Salah satu fungsi utama sosial ekonomi masyarakat pedesaan di Indonesia adalah melakukan berbagai kegiatan  produksi, terutama di sektor pertanian, peternakan dan  perikanan dengan orientasi produksinya untuk memenuhi kebutuhan pasar baik di tingkat desa  itu sendiri atau ditingkat lain yang lebih luas. Dengan demikian mudahlah dimengerti, apabila sebagian besar masyarakat desa melakukan kegiatan utamanya dalam kegiatan pengelolahan dan pemanfaatan lahan pertanian.
Karena fungsi sosial ekonomi utama masyarakat pedesaan seperti hal di atas, maka sumber daya fisik utama yang paling penting dalam kehidupan masyarakat pedesaan tersebut adalah tanah untuk lahan pertanian.
Namun untuk mempermudah anda memahami kondisi sosial ekonomi desa Alaskokon maka sangat  urgent bagi kami untuk menyertakan ulasan mengenai pekerjaan masyarakat, angkatan kerja, hingga strata sosial masyarakat Labang.

Kehidupan Masyarakat Desa Alaskokon
Oleh Madiah Dp

Menurut pengamatan kami dari KKN 17, yang bertempat di Desa Alaskokon, Kecamatan Modung, Bangkalan. Bahwa sebenarnya Desa Alaskokon mempunyai beberapa hasil bumi yang belum mampu diupayakan atau diolah secara maximal.
Dalam musim kemarau banyak ladang yang kosong karena tidak ada sumber air yang cukup. Mayoritas masyarakat Alaskokon ketika musim penghujan bermata pencaharian sebagai petani, selepas dari musim penghujan masyarakat Alaskokon tidak lagi bertani, melainkan mencari mata pencaharian lain seperti berternak sapi ataupun kambing yang dijual di Pasar kecil Glisgis dan Tanah Merah.
Sebenarnya terdapat beberapa potensi alam yang belum diolah secara maximal di Desa Alaskokon. Salah satunya adalah jagung. Jika panen datang, masyarakat lebih banyak menyimpan jagung untuk keperluan pribadi dan tidak dijual di pasar. Dan disini kami dari kelompok KKN 17, mencoba untuk mengoptimalkan potensi alam yang ada, seperti membuat dodol jagung, kerajinan kulit jagung, dan pupuk kompos batang jagung.

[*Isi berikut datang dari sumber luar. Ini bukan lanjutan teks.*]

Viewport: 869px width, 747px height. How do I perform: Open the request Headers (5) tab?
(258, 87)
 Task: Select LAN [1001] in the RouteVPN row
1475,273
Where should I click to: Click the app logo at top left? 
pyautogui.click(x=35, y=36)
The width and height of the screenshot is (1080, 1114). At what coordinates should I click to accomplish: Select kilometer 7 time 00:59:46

Masyarakat Desa Alaskokon kental nuansa keagamaanya yang khas Madura dan tetap memegang erat nilai-nilai adat yang ada, masyarakat Desa Alaskokon sangat menjunjung tinggi norma dan nilai yang ada sejak pendahulunya, etika menjadi tolak ukur baik-buruk dan identitas Desa-Kota.
Masyarakat Desa Alaskokon juga mengutamakan musyawarah mufakat dalam mencari solusi jika ada permasalahan. Alhamdulillah kedatangan kami disambut dan dijamu dengan baik oleh masyarakat Desa Alaskokon, kami juga selalu dipandu oleh aparatur Desa Alaskokon. Kami benar-benar masuk dalam kehidupan bermasyarakat yang ada di Desa Alaskokon.